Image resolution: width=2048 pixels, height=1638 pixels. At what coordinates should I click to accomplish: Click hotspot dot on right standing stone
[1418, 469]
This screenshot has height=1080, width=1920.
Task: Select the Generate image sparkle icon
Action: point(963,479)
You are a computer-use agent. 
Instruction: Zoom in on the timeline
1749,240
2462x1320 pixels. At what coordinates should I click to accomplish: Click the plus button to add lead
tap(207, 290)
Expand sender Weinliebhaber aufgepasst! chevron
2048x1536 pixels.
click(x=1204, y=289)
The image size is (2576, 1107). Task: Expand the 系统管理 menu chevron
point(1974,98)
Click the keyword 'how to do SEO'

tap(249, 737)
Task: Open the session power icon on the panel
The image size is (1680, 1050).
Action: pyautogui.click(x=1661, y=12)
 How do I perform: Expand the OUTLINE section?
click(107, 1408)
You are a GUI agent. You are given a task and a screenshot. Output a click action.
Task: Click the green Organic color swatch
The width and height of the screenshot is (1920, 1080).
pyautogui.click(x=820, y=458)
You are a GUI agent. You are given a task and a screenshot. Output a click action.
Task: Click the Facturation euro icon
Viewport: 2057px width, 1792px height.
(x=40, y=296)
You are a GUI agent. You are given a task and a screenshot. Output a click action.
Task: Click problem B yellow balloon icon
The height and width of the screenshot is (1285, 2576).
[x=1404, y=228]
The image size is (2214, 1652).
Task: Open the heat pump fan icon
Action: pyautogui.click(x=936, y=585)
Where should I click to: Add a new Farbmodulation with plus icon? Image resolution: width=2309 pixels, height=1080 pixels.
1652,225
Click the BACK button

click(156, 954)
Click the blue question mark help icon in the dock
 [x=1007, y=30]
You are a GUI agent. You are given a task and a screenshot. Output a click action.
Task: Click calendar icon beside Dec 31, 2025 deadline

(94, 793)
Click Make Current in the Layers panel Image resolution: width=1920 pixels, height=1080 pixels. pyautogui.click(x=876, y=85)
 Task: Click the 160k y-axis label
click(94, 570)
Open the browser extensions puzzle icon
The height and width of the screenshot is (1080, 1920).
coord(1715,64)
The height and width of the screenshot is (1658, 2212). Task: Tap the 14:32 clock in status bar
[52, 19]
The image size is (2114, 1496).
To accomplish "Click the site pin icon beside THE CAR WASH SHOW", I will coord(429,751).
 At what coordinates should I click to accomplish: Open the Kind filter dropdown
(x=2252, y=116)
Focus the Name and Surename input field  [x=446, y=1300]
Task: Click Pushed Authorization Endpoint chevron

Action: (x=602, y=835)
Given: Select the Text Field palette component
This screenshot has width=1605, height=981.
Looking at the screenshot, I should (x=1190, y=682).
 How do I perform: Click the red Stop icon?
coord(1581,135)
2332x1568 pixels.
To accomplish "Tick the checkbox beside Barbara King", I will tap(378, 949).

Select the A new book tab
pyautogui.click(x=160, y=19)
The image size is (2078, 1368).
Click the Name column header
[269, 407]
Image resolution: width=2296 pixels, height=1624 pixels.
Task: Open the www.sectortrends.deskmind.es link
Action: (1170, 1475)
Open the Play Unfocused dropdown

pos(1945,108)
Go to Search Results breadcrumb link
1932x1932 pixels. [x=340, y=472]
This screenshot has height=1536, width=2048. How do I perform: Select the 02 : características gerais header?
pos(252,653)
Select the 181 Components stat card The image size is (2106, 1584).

Problem requirements: Your answer must be every record above, retyped exactly.

Exercise solution:
Image resolution: width=2048 pixels, height=1638 pixels. At what coordinates should I click to accomplish: Click hotspot dot on right standing stone
[1418, 469]
This screenshot has height=1080, width=1920.
Task: Select the Generate image sparkle icon
Action: point(963,479)
You are a computer-use agent. 
Instruction: Zoom in on the timeline
1749,240
2462x1320 pixels. At what coordinates should I click to accomplish: Click the plus button to add lead
tap(207, 290)
Expand sender Weinliebhaber aufgepasst! chevron
2048x1536 pixels.
click(x=1204, y=289)
The image size is (2576, 1107). Task: Expand the 系统管理 menu chevron
point(1974,98)
Click the keyword 'how to do SEO'

tap(249, 737)
Task: Open the session power icon on the panel
The image size is (1680, 1050).
Action: pyautogui.click(x=1661, y=12)
 How do I perform: Expand the OUTLINE section?
click(107, 1408)
You are a GUI agent. You are given a task and a screenshot. Output a click action.
Task: Click the green Organic color swatch
The width and height of the screenshot is (1920, 1080).
pyautogui.click(x=820, y=458)
You are a GUI agent. You are given a task and a screenshot. Output a click action.
Task: Click the Facturation euro icon
Viewport: 2057px width, 1792px height.
(x=40, y=296)
You are a GUI agent. You are given a task and a screenshot. Output a click action.
Task: Click problem B yellow balloon icon
The height and width of the screenshot is (1285, 2576).
[x=1404, y=228]
The image size is (2214, 1652).
Task: Open the heat pump fan icon
Action: pyautogui.click(x=936, y=585)
Where should I click to: Add a new Farbmodulation with plus icon? Image resolution: width=2309 pixels, height=1080 pixels.
1652,225
Click the BACK button

click(156, 954)
Click the blue question mark help icon in the dock
 [x=1007, y=30]
You are a GUI agent. You are given a task and a screenshot. Output a click action.
Task: Click calendar icon beside Dec 31, 2025 deadline

(94, 793)
Click Make Current in the Layers panel Image resolution: width=1920 pixels, height=1080 pixels. pyautogui.click(x=876, y=85)
 Task: Click the 160k y-axis label
click(94, 570)
Open the browser extensions puzzle icon
The height and width of the screenshot is (1080, 1920).
coord(1715,64)
The height and width of the screenshot is (1658, 2212). Task: Tap the 14:32 clock in status bar
[52, 19]
The image size is (2114, 1496).
To accomplish "Click the site pin icon beside THE CAR WASH SHOW", I will coord(429,751).
 At what coordinates should I click to accomplish: Open the Kind filter dropdown
(x=2252, y=116)
Focus the Name and Surename input field  [x=446, y=1300]
Task: Click Pushed Authorization Endpoint chevron

Action: (x=602, y=835)
Given: Select the Text Field palette component
This screenshot has width=1605, height=981.
Looking at the screenshot, I should (x=1190, y=682).
 How do I perform: Click the red Stop icon?
coord(1581,135)
2332x1568 pixels.
To accomplish "Tick the checkbox beside Barbara King", I will tap(378, 949).

Select the A new book tab
pyautogui.click(x=160, y=19)
The image size is (2078, 1368).
Click the Name column header
[269, 407]
Image resolution: width=2296 pixels, height=1624 pixels.
Task: Open the www.sectortrends.deskmind.es link
Action: (1170, 1475)
Open the Play Unfocused dropdown

pos(1945,108)
Go to Search Results breadcrumb link
1932x1932 pixels. [x=340, y=472]
This screenshot has height=1536, width=2048. How do I perform: Select the 02 : características gerais header?
pos(252,653)
Select the 181 Components stat card The image size is (2106, 1584).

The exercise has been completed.